Selected text:
++++++++

Sharing health information.

I spent some time in the healthcare informatics business, the people responsible for data and content in the medical world. I’ve seen a few articles recently about health care information; particularly regarding privacy and sharing. David Weinberger’s post on the National Health Information Infrastructure (NHII) got me thinking.

Net users think in terms of internet protocols – simple connectivity and ease of information flow. Medical information isn’t like that. It uses archaic, essentially proprietary protocols like DICOM and HL7, with nary a bit of XML in sight. Different specialties like Radiology and Cardiology don’t always agree on protocols, or even terminology. A great deal of information is analog rather than digital, and plenty is still captured on paper. Security of the information is a concern as well.

The NHII aims to improve the secure movement and usage of patient health care information. David suggests that if patients don’t trust the system, they won’t provide information. That isn’t really accurate though; information is created (and provided) everytime we visit our primary care physician, a clinic, a hospital, or any other healthcare provider. The data exists, so we need to ensure that it is secure, yet can be used by those providers who need it. The holy grail of healthcare informatics is the Electronic Patient Record, a patient’s lifetime record of their health history, care, and treatment. That is what the NHII can help achieve, allowing providers to have a clearer picture of a patient’s case history.

Doing away with some of the arcane protocols and adopting more flexible web standards would be a start.

One thought on “Sharing health information.

  1. In trying to achieve interoperability, semantic issues are of prime importance, the format or transport are relatively unimportant. Note that NHII recommends the use of HL7 version 3, which unlike HL7 version 2 is an XML based standard. Web standards are nice, but are not a key issue when it comes to interoperability, for that is much more about processes and semantics.

++++++++

Stored items:

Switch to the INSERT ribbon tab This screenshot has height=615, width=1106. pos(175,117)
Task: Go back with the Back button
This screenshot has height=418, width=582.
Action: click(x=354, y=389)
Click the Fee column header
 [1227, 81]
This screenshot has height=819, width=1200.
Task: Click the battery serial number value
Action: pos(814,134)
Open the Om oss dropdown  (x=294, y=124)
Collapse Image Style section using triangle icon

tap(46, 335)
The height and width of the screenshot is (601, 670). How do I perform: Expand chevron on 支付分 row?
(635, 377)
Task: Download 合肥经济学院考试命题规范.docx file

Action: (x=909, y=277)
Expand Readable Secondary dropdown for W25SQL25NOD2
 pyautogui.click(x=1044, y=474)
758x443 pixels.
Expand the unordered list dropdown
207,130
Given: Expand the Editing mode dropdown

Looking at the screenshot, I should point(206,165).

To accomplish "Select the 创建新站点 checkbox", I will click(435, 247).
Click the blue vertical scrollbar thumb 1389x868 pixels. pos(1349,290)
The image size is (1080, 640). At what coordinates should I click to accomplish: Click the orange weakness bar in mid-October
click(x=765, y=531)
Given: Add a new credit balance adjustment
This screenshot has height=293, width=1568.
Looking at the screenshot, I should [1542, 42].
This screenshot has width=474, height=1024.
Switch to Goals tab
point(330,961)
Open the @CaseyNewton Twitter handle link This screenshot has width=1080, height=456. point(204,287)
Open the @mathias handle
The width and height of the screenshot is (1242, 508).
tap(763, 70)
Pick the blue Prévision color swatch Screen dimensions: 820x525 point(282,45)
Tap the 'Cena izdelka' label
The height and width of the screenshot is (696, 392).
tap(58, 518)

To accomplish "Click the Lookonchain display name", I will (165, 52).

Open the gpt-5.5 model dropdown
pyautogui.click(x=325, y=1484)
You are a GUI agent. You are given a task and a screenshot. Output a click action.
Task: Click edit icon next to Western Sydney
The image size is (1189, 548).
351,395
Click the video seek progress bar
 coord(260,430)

++++++++

Assigned task:
Answer these questions using the post on sharing health information:
1. Which two protocols does it name as used for medical information?
2. What does it call the holy grail of healthcare informatics?
3. According to the comment, which version of HL7 does the NHII recommend?

Exercise response:
1. DICOM and HL7
2. The Electronic Patient Record
3. HL7 version 3